(Stored data)

::::::

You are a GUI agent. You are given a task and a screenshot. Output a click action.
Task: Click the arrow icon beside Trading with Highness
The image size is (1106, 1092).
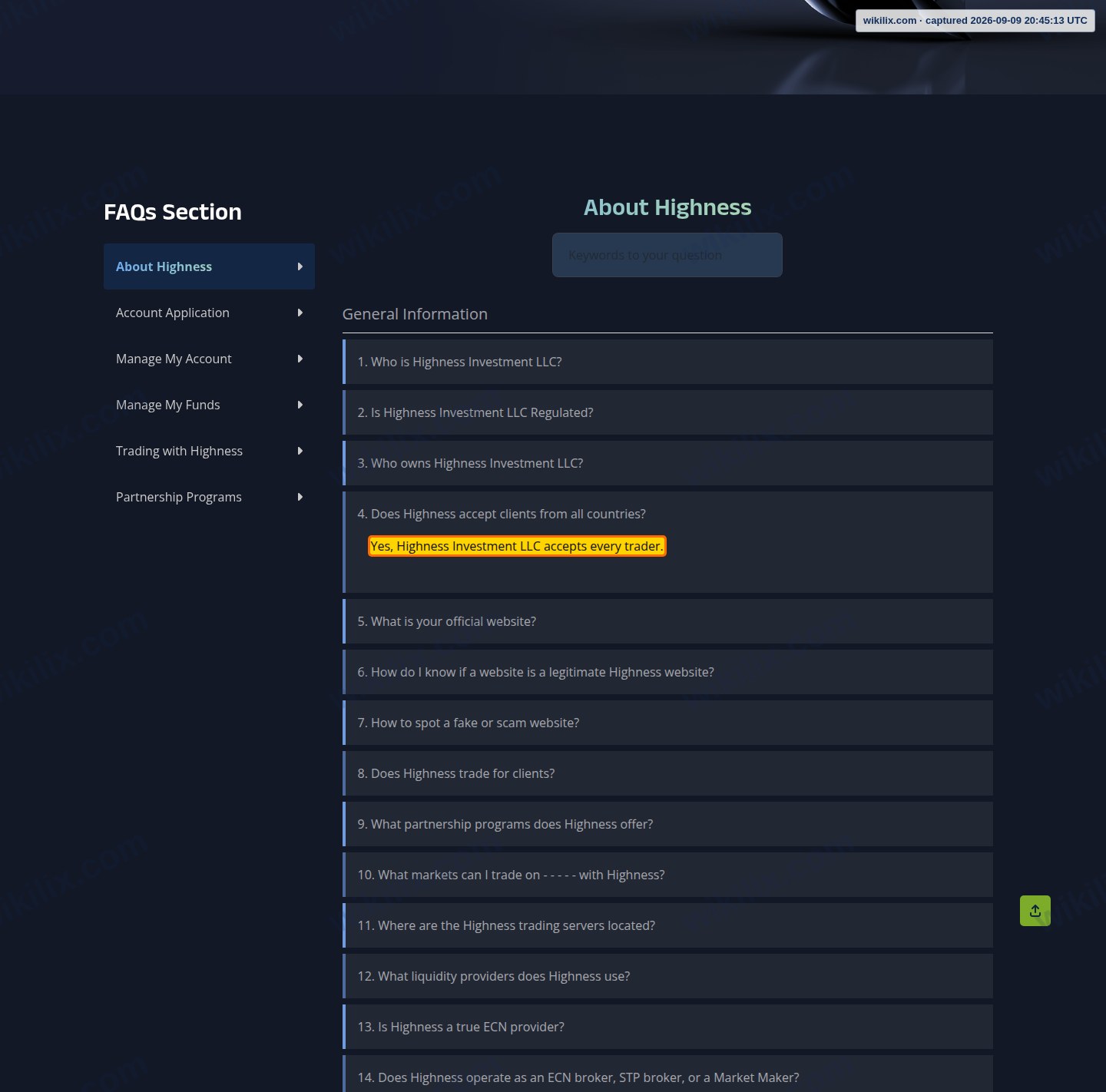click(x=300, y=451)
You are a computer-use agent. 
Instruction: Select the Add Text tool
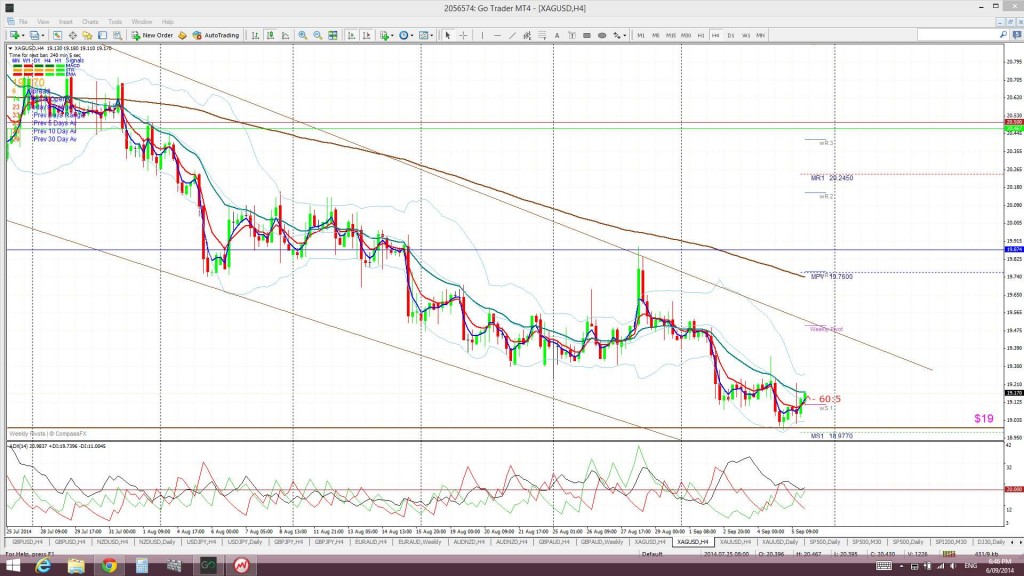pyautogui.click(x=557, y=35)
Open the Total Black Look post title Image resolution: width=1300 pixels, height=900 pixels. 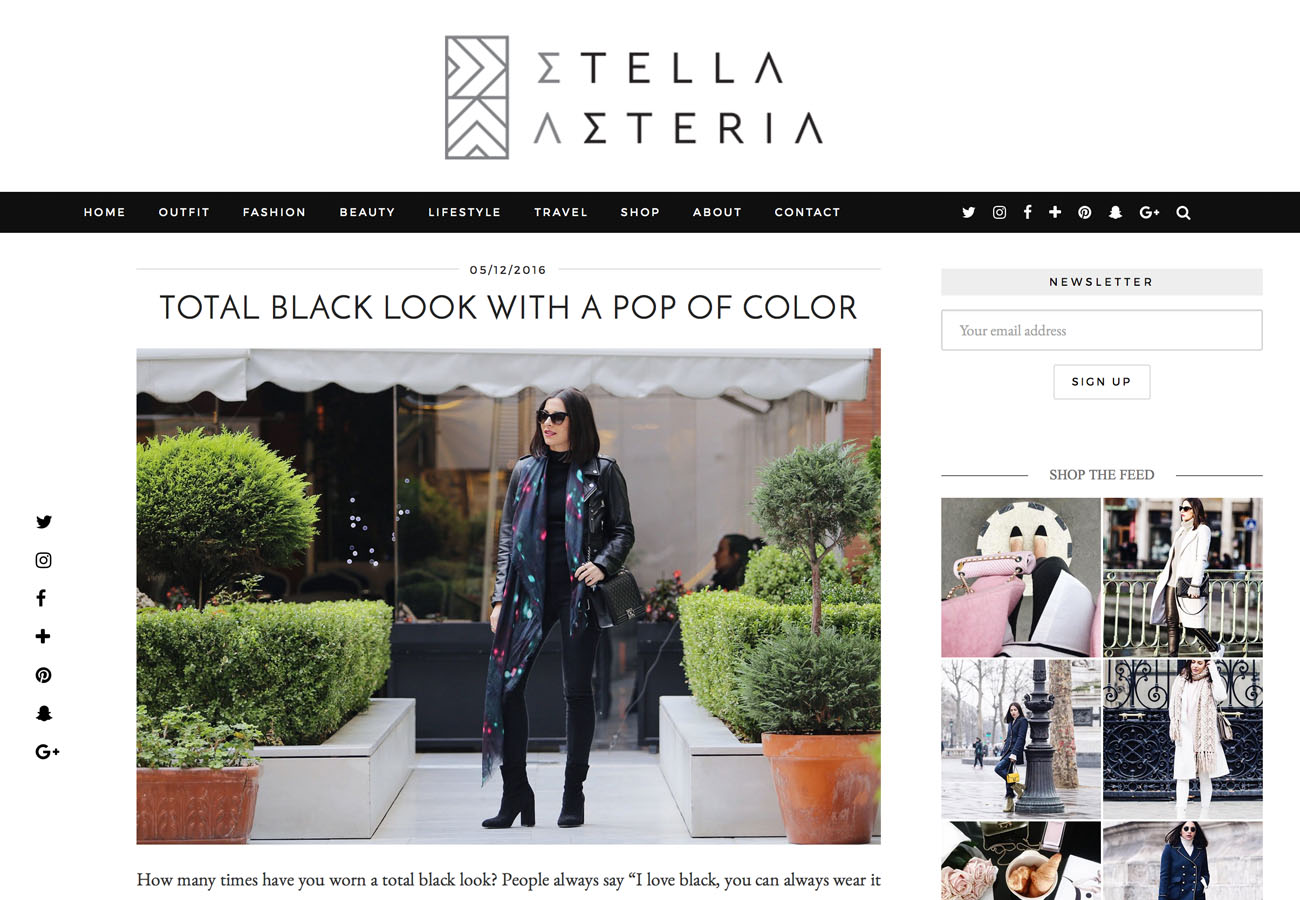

::::::

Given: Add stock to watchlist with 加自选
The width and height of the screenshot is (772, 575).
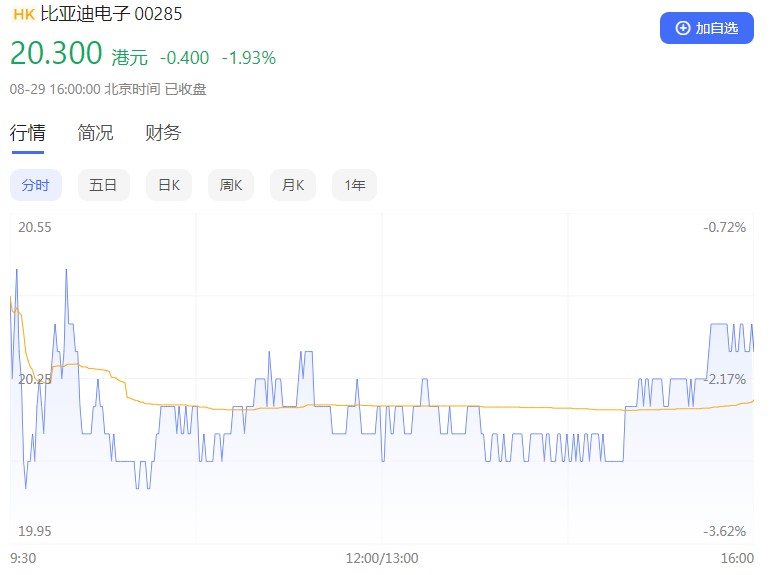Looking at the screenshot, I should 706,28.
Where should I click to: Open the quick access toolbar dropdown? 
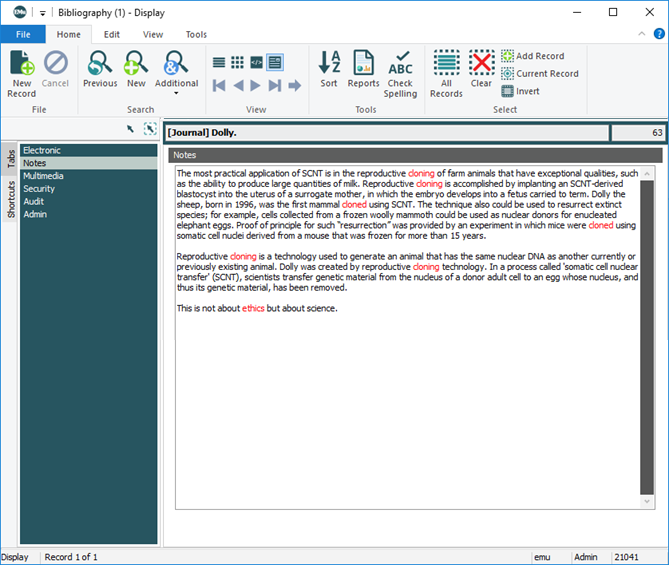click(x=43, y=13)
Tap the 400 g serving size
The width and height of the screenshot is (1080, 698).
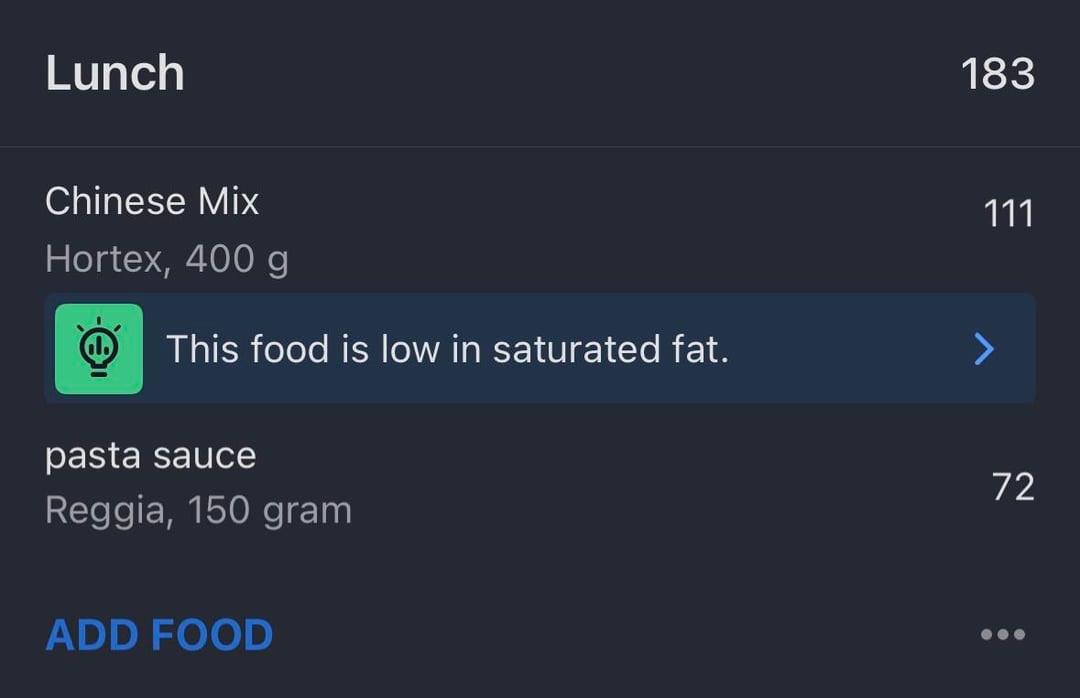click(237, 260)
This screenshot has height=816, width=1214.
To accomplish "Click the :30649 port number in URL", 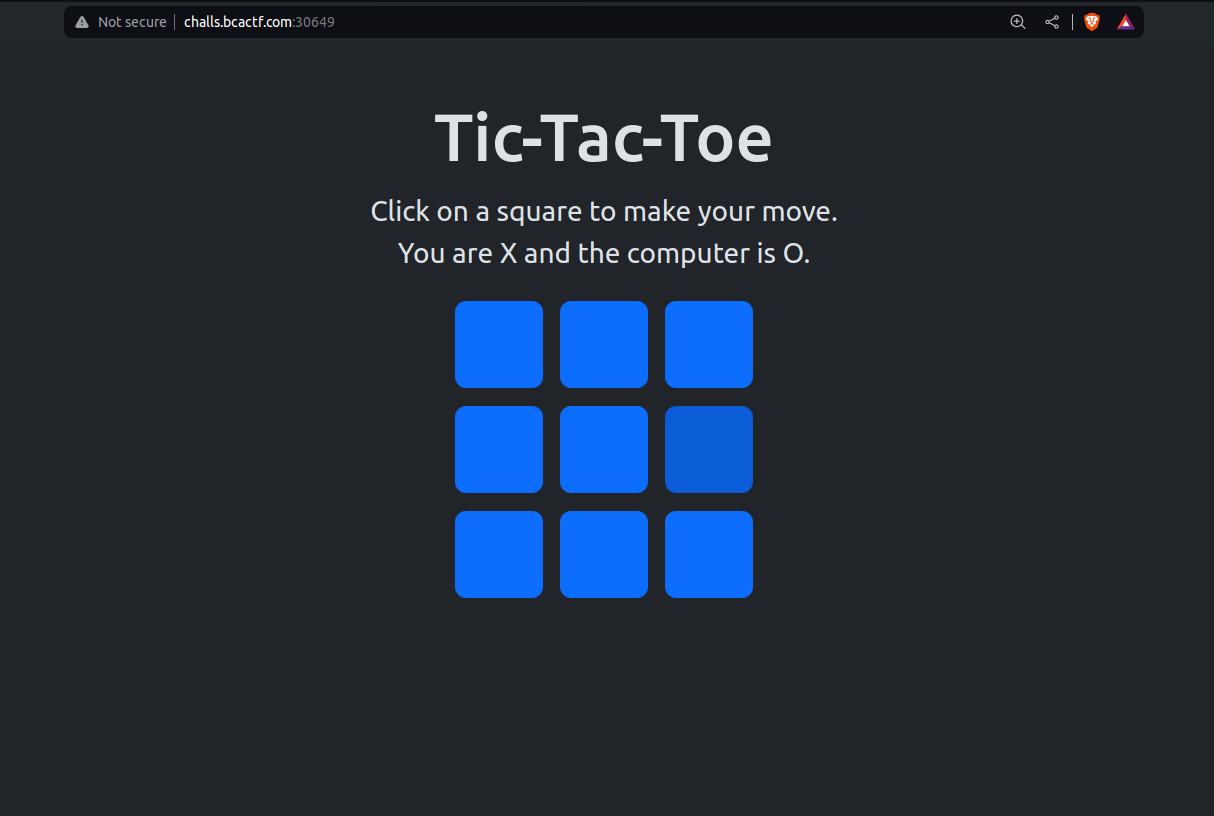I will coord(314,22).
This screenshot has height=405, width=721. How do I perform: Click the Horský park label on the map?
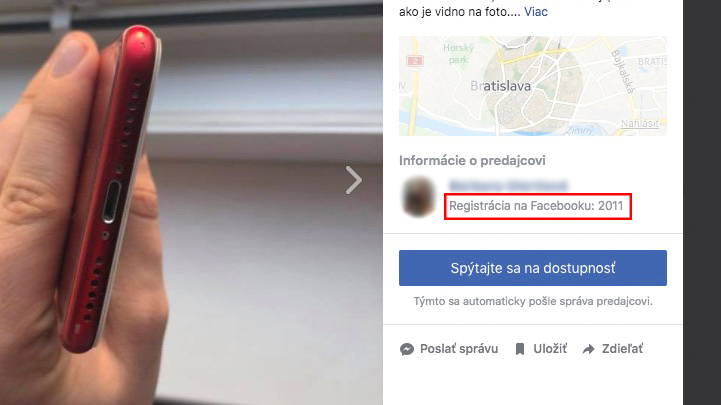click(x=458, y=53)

::::::

**Your assignment**:
Starting at the line containing "You are a GUI" and stopping at the line containing "Open the Total", output every line above exactly, both ends included, with pictures omitted.

**Answer for this exercise**:
You are a GUI agent. You are given a task and a screenshot. Output a click action.
Task: Click the arrow icon beside Trading with Highness
The image size is (1106, 1092).
click(x=300, y=451)
You are a computer-use agent. 
Instruction: Select the Add Text tool
pyautogui.click(x=557, y=35)
Open the Total Black Look post title Image resolution: width=1300 pixels, height=900 pixels. 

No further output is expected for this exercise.